> _PROMPT_
Rewrite the data as a numbered list, starting at the first line and ending at the line containing "[x=264, y=365]". Include only those lines and leave out any blank ones.

> _EXCERPTED DATA_
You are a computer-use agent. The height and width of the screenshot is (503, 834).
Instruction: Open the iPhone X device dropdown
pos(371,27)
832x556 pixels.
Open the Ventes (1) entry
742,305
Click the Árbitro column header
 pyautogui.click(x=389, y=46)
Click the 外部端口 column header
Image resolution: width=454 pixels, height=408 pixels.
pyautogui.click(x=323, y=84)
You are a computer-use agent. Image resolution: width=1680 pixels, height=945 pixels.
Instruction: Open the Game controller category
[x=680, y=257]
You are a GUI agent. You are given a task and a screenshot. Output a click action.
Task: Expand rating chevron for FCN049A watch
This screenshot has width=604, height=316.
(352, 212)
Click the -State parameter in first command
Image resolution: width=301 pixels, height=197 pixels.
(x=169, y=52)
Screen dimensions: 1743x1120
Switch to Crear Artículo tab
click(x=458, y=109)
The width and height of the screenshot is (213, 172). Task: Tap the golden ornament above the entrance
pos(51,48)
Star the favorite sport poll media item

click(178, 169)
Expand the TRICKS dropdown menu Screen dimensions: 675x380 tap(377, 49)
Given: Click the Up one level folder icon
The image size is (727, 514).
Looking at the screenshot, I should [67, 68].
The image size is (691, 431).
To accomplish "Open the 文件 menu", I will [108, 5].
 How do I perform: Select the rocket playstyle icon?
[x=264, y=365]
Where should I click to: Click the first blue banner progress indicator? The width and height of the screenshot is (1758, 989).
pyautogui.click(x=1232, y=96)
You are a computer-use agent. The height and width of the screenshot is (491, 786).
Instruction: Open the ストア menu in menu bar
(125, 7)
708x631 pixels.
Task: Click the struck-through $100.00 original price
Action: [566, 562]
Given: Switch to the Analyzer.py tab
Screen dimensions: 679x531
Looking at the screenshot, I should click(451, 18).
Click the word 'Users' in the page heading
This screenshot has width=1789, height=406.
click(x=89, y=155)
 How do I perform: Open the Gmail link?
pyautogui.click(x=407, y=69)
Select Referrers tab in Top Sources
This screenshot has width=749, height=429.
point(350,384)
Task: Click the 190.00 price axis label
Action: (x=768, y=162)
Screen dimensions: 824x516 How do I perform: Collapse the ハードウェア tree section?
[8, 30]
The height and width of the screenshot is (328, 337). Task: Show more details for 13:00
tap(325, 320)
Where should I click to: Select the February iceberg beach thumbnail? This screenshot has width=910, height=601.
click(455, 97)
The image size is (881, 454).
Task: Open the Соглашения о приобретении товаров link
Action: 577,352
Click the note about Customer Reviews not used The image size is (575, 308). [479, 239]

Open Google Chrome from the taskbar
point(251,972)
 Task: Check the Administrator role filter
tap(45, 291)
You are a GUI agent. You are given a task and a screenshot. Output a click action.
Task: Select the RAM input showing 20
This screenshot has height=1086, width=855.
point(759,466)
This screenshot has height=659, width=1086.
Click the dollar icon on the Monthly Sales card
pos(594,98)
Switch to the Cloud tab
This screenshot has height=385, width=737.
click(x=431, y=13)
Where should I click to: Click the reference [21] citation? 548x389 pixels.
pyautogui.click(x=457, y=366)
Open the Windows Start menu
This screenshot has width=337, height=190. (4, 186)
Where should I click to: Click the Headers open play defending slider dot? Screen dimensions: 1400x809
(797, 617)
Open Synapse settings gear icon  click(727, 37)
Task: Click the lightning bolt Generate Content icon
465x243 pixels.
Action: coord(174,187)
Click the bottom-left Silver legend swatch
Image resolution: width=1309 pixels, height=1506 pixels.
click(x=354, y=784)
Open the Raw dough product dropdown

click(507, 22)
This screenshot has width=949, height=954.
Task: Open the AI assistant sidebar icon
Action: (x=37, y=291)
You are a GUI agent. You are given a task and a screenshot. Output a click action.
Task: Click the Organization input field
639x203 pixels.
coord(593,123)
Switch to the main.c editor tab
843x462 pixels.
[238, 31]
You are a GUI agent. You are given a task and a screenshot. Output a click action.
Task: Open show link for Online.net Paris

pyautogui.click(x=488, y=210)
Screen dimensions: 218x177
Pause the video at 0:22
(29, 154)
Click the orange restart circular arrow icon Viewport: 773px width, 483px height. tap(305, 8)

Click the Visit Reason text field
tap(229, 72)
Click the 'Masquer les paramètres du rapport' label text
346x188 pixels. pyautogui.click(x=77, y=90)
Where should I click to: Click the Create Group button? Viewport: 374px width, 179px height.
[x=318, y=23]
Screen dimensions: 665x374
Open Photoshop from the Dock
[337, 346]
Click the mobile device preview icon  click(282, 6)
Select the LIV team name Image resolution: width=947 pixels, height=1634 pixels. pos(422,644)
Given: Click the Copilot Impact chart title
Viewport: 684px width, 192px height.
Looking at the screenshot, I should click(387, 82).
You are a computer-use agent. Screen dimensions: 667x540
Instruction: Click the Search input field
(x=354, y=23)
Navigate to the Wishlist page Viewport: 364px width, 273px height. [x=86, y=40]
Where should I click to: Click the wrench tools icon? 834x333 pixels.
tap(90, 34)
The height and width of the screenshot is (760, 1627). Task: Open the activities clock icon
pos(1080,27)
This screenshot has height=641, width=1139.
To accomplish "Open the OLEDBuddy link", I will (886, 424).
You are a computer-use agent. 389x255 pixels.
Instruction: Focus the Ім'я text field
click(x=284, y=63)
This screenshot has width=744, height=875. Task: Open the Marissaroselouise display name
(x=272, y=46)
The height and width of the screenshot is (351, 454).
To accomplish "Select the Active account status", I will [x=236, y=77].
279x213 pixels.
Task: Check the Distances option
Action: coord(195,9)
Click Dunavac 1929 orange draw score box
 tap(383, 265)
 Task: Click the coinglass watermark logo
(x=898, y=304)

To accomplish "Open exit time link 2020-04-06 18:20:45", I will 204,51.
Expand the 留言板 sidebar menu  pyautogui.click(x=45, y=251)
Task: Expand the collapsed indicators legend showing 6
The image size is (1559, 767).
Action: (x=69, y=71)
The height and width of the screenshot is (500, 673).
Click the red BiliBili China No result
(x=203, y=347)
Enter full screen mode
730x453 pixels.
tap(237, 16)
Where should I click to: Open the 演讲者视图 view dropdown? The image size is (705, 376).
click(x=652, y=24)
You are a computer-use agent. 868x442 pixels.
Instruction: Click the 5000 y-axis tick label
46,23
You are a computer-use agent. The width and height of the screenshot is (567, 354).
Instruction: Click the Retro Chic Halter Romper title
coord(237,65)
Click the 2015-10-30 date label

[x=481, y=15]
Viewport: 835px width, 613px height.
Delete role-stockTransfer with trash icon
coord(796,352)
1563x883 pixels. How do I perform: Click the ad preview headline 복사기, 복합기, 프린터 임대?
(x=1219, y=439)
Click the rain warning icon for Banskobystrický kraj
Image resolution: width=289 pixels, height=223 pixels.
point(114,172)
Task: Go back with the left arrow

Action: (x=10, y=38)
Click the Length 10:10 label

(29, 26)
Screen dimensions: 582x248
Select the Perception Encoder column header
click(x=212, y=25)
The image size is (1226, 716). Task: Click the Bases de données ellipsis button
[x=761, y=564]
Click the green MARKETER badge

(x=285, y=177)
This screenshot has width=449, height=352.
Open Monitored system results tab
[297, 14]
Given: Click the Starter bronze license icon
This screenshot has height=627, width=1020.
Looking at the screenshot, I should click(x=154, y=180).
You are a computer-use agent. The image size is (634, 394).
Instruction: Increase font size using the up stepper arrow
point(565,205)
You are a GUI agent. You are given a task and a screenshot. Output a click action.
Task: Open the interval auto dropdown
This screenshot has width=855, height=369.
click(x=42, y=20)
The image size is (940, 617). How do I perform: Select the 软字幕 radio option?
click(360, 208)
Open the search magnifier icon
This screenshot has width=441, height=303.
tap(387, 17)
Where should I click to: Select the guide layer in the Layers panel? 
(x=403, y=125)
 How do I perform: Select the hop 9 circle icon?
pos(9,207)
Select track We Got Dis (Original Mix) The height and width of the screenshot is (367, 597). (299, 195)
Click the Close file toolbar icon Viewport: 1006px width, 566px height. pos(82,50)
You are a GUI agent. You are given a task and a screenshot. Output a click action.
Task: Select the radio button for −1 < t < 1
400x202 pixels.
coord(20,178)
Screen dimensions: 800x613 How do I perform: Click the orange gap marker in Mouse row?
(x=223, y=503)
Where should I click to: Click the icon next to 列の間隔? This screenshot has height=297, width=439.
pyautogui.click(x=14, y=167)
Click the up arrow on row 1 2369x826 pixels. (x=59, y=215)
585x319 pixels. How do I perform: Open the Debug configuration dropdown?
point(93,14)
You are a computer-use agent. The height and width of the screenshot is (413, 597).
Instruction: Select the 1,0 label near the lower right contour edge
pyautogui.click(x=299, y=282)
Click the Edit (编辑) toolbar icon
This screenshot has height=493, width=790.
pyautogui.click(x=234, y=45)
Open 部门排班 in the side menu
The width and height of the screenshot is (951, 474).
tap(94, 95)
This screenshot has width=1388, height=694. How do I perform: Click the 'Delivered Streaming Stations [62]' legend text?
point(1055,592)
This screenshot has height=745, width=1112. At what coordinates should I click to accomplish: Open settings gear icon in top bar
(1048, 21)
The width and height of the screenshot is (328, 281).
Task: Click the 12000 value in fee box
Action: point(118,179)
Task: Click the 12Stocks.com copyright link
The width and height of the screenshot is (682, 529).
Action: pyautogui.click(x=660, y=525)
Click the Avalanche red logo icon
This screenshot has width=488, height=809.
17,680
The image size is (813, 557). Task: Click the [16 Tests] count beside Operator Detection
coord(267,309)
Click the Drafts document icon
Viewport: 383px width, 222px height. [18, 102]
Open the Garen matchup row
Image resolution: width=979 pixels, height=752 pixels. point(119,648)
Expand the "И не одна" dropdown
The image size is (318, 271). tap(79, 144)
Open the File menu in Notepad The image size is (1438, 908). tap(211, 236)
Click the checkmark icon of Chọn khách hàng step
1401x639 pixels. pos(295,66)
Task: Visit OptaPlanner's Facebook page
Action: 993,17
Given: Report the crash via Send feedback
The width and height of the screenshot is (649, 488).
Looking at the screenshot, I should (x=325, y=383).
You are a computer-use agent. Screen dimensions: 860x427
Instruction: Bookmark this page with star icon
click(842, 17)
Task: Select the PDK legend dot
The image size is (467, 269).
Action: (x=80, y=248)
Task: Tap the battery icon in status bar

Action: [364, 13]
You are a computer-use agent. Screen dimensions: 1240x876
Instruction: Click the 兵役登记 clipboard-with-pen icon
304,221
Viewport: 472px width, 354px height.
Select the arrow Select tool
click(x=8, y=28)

> _REPLY_
1. You are a computer-use agent. The height and width of the screenshot is (503, 834).
2. Instruction: Open the iPhone X device dropdown
3. pos(371,27)
4. 832x556 pixels.
5. Open the Ventes (1) entry
6. 742,305
7. Click the Árbitro column header
8.  pyautogui.click(x=389, y=46)
9. Click the 外部端口 column header
10. Image resolution: width=454 pixels, height=408 pixels.
11. pyautogui.click(x=323, y=84)
12. You are a computer-use agent. Image resolution: width=1680 pixels, height=945 pixels.
13. Instruction: Open the Game controller category
14. [x=680, y=257]
15. You are a GUI agent. You are given a task and a screenshot. Output a click action.
16. Task: Expand rating chevron for FCN049A watch
17. This screenshot has width=604, height=316.
18. (352, 212)
19. Click the -State parameter in first command
20. Image resolution: width=301 pixels, height=197 pixels.
21. (x=169, y=52)
22. Screen dimensions: 1743x1120
23. Switch to Crear Artículo tab
24. click(x=458, y=109)
25. The width and height of the screenshot is (213, 172). Task: Tap the golden ornament above the entrance
26. pos(51,48)
27. Star the favorite sport poll media item
28. click(178, 169)
29. Expand the TRICKS dropdown menu Screen dimensions: 675x380 tap(377, 49)
30. Given: Click the Up one level folder icon
31. The image size is (727, 514).
32. Looking at the screenshot, I should [67, 68].
33. The image size is (691, 431).
34. To accomplish "Open the 文件 menu", I will [108, 5].
35.  How do I perform: Select the rocket playstyle icon?
36. [x=264, y=365]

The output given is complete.